EXERCISE DATA
※ ※ ※
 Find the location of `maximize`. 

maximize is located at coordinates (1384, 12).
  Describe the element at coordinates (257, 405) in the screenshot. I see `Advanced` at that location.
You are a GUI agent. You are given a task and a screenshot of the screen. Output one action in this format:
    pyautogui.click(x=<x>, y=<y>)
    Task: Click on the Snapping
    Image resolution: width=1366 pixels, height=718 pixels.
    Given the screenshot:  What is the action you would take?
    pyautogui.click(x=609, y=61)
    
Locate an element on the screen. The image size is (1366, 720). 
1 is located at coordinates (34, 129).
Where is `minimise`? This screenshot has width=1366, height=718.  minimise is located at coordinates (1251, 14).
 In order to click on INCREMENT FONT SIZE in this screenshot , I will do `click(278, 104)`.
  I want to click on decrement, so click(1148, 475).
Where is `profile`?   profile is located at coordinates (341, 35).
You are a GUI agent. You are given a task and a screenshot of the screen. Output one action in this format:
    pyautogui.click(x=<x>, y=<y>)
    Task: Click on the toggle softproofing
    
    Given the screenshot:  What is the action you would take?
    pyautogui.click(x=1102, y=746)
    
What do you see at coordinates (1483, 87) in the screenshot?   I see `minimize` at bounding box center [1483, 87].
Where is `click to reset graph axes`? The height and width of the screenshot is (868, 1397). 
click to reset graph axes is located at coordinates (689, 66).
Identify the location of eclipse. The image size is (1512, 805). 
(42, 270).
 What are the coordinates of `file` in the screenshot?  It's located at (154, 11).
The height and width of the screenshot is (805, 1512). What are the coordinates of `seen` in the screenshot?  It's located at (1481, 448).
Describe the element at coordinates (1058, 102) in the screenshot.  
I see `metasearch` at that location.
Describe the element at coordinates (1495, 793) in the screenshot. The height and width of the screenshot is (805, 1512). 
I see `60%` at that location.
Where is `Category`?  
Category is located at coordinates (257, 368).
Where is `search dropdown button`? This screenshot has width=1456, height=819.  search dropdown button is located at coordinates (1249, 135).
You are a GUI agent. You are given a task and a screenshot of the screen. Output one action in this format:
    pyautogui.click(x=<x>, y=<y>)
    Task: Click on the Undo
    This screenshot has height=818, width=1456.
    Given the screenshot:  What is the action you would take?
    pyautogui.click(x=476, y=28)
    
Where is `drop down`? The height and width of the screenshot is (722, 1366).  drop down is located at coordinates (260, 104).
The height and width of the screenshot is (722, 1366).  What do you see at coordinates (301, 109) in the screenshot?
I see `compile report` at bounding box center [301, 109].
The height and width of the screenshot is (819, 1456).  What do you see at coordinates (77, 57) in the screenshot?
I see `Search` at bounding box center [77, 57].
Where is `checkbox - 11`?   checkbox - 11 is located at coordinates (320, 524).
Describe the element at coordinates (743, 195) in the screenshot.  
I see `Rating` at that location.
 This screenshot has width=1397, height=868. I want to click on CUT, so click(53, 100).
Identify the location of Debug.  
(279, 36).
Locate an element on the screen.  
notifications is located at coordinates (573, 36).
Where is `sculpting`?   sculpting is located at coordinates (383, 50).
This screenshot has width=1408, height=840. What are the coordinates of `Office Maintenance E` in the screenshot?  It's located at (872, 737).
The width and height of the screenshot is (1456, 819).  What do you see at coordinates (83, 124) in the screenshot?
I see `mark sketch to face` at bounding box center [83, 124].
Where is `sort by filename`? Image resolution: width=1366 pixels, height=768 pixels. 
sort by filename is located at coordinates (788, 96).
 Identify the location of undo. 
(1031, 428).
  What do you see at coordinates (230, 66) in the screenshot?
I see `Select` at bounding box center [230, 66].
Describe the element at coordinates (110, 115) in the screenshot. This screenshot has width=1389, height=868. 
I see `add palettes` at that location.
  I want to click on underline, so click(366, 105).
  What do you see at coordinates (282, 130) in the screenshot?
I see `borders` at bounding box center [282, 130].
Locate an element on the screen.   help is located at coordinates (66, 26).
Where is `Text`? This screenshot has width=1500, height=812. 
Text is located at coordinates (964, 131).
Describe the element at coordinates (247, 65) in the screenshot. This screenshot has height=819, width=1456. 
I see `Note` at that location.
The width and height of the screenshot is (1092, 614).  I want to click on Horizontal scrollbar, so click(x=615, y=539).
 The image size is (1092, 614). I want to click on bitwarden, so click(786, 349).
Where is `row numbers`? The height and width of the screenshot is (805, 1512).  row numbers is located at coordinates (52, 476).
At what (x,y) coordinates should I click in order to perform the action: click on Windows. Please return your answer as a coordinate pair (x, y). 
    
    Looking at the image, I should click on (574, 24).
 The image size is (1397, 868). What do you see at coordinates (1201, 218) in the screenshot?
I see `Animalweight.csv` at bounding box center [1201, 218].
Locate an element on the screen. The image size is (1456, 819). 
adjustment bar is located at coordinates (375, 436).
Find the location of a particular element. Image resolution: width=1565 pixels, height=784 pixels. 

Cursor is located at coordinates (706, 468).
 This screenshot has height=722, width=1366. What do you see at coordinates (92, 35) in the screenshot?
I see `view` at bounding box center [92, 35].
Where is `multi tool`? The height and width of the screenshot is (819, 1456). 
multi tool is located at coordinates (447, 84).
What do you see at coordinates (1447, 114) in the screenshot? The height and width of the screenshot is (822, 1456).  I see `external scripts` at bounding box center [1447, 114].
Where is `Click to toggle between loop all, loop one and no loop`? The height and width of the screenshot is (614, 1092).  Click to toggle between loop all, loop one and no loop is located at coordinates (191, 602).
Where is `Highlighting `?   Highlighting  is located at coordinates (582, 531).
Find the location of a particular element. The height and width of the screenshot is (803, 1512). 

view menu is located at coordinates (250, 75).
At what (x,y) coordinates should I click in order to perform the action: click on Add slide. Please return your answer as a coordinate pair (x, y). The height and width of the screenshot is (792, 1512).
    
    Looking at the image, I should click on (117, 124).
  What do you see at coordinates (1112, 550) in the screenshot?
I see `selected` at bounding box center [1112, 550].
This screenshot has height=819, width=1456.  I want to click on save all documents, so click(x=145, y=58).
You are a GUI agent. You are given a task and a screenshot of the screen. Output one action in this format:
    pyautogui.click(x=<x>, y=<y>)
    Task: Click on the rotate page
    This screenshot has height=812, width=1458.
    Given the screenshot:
※ ※ ※
WHAT YOU HAVE TO DO
Copy all of the entries above word for word, from first line to last.

FINAL RESULT
 Find the location of `maximize`. 

maximize is located at coordinates (1384, 12).
  Describe the element at coordinates (257, 405) in the screenshot. I see `Advanced` at that location.
You are a GUI agent. You are given a task and a screenshot of the screen. Output one action in this format:
    pyautogui.click(x=<x>, y=<y>)
    Task: Click on the Snapping
    Image resolution: width=1366 pixels, height=718 pixels.
    Given the screenshot:  What is the action you would take?
    pyautogui.click(x=609, y=61)
    
Locate an element on the screen. The image size is (1366, 720). 
1 is located at coordinates (34, 129).
Where is `minimise`? This screenshot has width=1366, height=718.  minimise is located at coordinates (1251, 14).
 In order to click on INCREMENT FONT SIZE in this screenshot , I will do `click(278, 104)`.
  I want to click on decrement, so click(1148, 475).
Where is `profile`?   profile is located at coordinates (341, 35).
You are a GUI agent. You are given a task and a screenshot of the screen. Output one action in this format:
    pyautogui.click(x=<x>, y=<y>)
    Task: Click on the toggle softproofing
    
    Given the screenshot:  What is the action you would take?
    pyautogui.click(x=1102, y=746)
    
What do you see at coordinates (1483, 87) in the screenshot?   I see `minimize` at bounding box center [1483, 87].
Where is `click to reset graph axes`? The height and width of the screenshot is (868, 1397). 
click to reset graph axes is located at coordinates (689, 66).
Identify the location of eclipse. The image size is (1512, 805). 
(42, 270).
 What are the coordinates of `file` in the screenshot?  It's located at (154, 11).
The height and width of the screenshot is (805, 1512). What are the coordinates of `seen` in the screenshot?  It's located at (1481, 448).
Describe the element at coordinates (1058, 102) in the screenshot.  
I see `metasearch` at that location.
Describe the element at coordinates (1495, 793) in the screenshot. The height and width of the screenshot is (805, 1512). 
I see `60%` at that location.
Where is `Category`?  
Category is located at coordinates (257, 368).
Where is `search dropdown button`? This screenshot has width=1456, height=819.  search dropdown button is located at coordinates (1249, 135).
You are a GUI agent. You are given a task and a screenshot of the screen. Output one action in this format:
    pyautogui.click(x=<x>, y=<y>)
    Task: Click on the Undo
    This screenshot has height=818, width=1456.
    Given the screenshot:  What is the action you would take?
    pyautogui.click(x=476, y=28)
    
Where is `drop down`? The height and width of the screenshot is (722, 1366).  drop down is located at coordinates (260, 104).
The height and width of the screenshot is (722, 1366).  What do you see at coordinates (301, 109) in the screenshot?
I see `compile report` at bounding box center [301, 109].
The height and width of the screenshot is (819, 1456).  What do you see at coordinates (77, 57) in the screenshot?
I see `Search` at bounding box center [77, 57].
Where is `checkbox - 11`?   checkbox - 11 is located at coordinates (320, 524).
Describe the element at coordinates (743, 195) in the screenshot.  
I see `Rating` at that location.
 This screenshot has width=1397, height=868. I want to click on CUT, so click(53, 100).
Identify the location of Debug.  
(279, 36).
Locate an element on the screen.  
notifications is located at coordinates (573, 36).
Where is `sculpting`?   sculpting is located at coordinates (383, 50).
This screenshot has width=1408, height=840. What are the coordinates of `Office Maintenance E` in the screenshot?  It's located at (872, 737).
The width and height of the screenshot is (1456, 819).  What do you see at coordinates (83, 124) in the screenshot?
I see `mark sketch to face` at bounding box center [83, 124].
Where is `sort by filename`? Image resolution: width=1366 pixels, height=768 pixels. 
sort by filename is located at coordinates (788, 96).
 Identify the location of undo. 
(1031, 428).
  What do you see at coordinates (230, 66) in the screenshot?
I see `Select` at bounding box center [230, 66].
Describe the element at coordinates (110, 115) in the screenshot. This screenshot has width=1389, height=868. 
I see `add palettes` at that location.
  I want to click on underline, so click(366, 105).
  What do you see at coordinates (282, 130) in the screenshot?
I see `borders` at bounding box center [282, 130].
Locate an element on the screen.   help is located at coordinates (66, 26).
Where is `Text`? This screenshot has width=1500, height=812. 
Text is located at coordinates (964, 131).
Describe the element at coordinates (247, 65) in the screenshot. This screenshot has height=819, width=1456. 
I see `Note` at that location.
The width and height of the screenshot is (1092, 614).  I want to click on Horizontal scrollbar, so click(x=615, y=539).
 The image size is (1092, 614). I want to click on bitwarden, so click(786, 349).
Where is `row numbers`? The height and width of the screenshot is (805, 1512).  row numbers is located at coordinates (52, 476).
At what (x,y) coordinates should I click in order to perform the action: click on Windows. Please return your answer as a coordinate pair (x, y). 
    
    Looking at the image, I should click on (574, 24).
 The image size is (1397, 868). What do you see at coordinates (1201, 218) in the screenshot?
I see `Animalweight.csv` at bounding box center [1201, 218].
Locate an element on the screen. The image size is (1456, 819). 
adjustment bar is located at coordinates (375, 436).
Find the location of a particular element. Image resolution: width=1565 pixels, height=784 pixels. 

Cursor is located at coordinates (706, 468).
 This screenshot has height=722, width=1366. What do you see at coordinates (92, 35) in the screenshot?
I see `view` at bounding box center [92, 35].
Where is `multi tool`? The height and width of the screenshot is (819, 1456). 
multi tool is located at coordinates (447, 84).
What do you see at coordinates (1447, 114) in the screenshot? The height and width of the screenshot is (822, 1456).  I see `external scripts` at bounding box center [1447, 114].
Where is `Click to toggle between loop all, loop one and no loop`? The height and width of the screenshot is (614, 1092).  Click to toggle between loop all, loop one and no loop is located at coordinates (191, 602).
Where is `Highlighting `?   Highlighting  is located at coordinates (582, 531).
Find the location of a particular element. The height and width of the screenshot is (803, 1512). 

view menu is located at coordinates (250, 75).
At what (x,y) coordinates should I click in order to perform the action: click on Add slide. Please return your answer as a coordinate pair (x, y). The height and width of the screenshot is (792, 1512).
    
    Looking at the image, I should click on (117, 124).
  What do you see at coordinates (1112, 550) in the screenshot?
I see `selected` at bounding box center [1112, 550].
This screenshot has height=819, width=1456.  I want to click on save all documents, so click(x=145, y=58).
You are a GUI agent. You are given a task and a screenshot of the screen. Output one action in this format:
    pyautogui.click(x=<x>, y=<y>)
    Task: Click on the rotate page
    This screenshot has height=812, width=1458.
    Given the screenshot:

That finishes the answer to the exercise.